(Stored records)
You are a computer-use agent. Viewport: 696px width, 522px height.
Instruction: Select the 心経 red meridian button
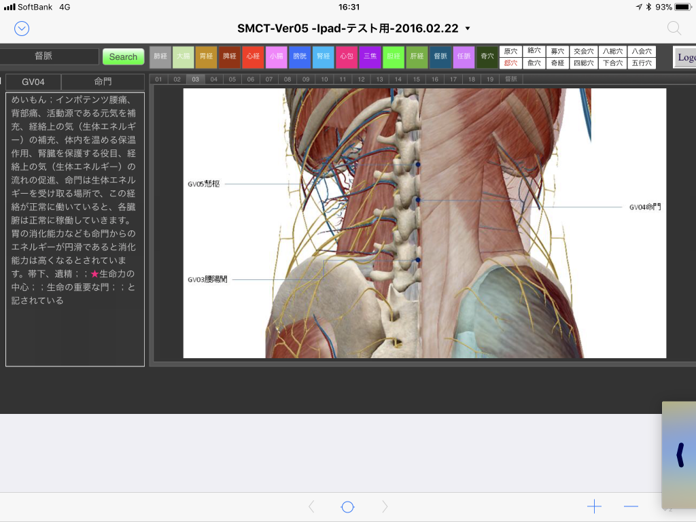click(253, 57)
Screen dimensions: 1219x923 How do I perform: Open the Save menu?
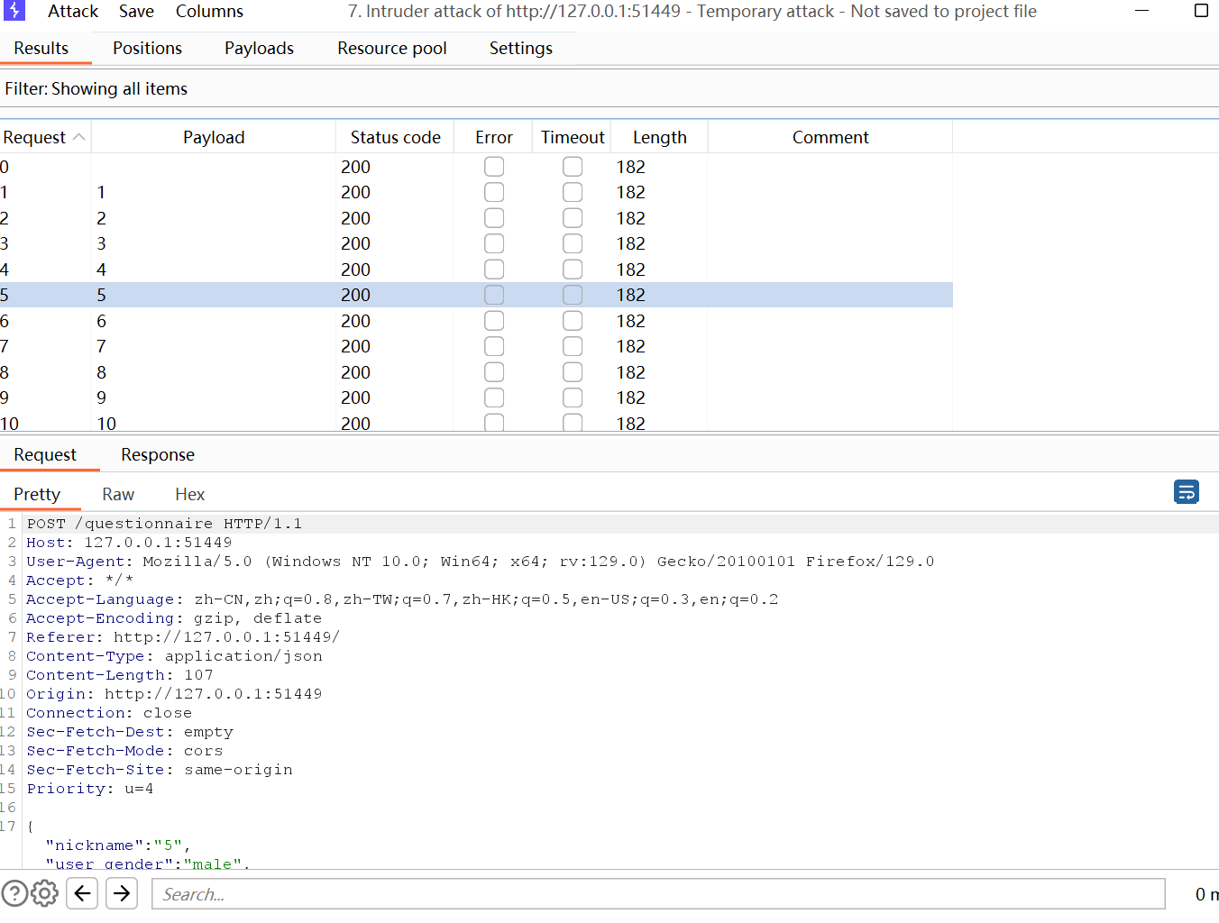[136, 12]
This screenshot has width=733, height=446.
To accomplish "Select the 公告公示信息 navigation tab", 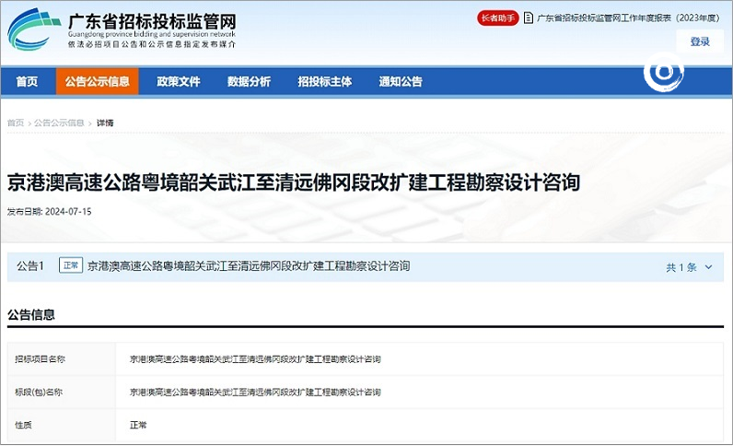I will point(97,81).
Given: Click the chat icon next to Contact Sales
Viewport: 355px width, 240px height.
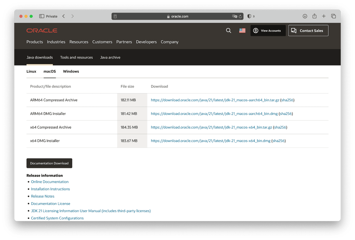Looking at the screenshot, I should coord(294,30).
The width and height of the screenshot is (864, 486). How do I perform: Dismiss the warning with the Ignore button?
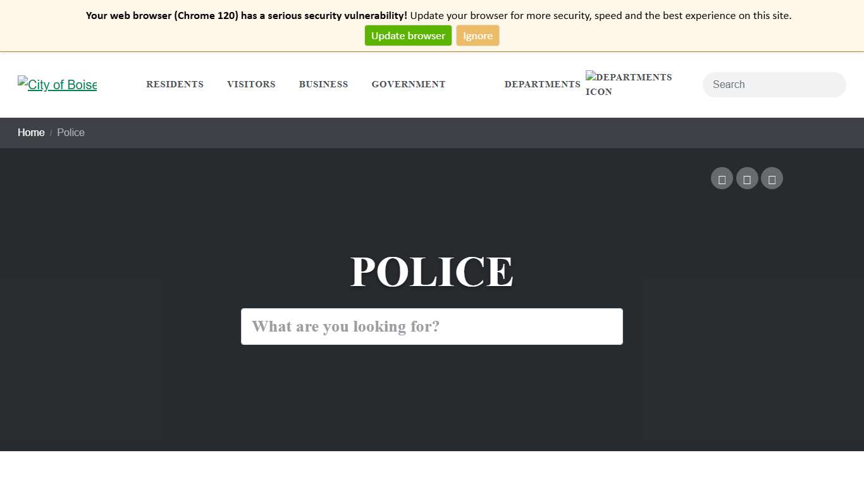[478, 35]
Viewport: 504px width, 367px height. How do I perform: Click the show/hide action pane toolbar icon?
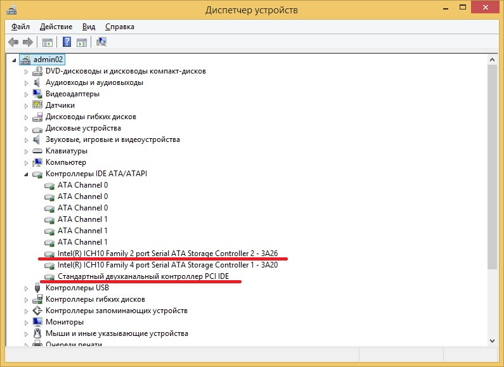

BRIEF | Only lines with the word "icon" are needed. Copy them from the preceding records.

OUTPUT |
Given: Click the chat icon next to Contact Sales
Viewport: 504px width, 367px height. How do I perform: Click the show/hide action pane toolbar icon?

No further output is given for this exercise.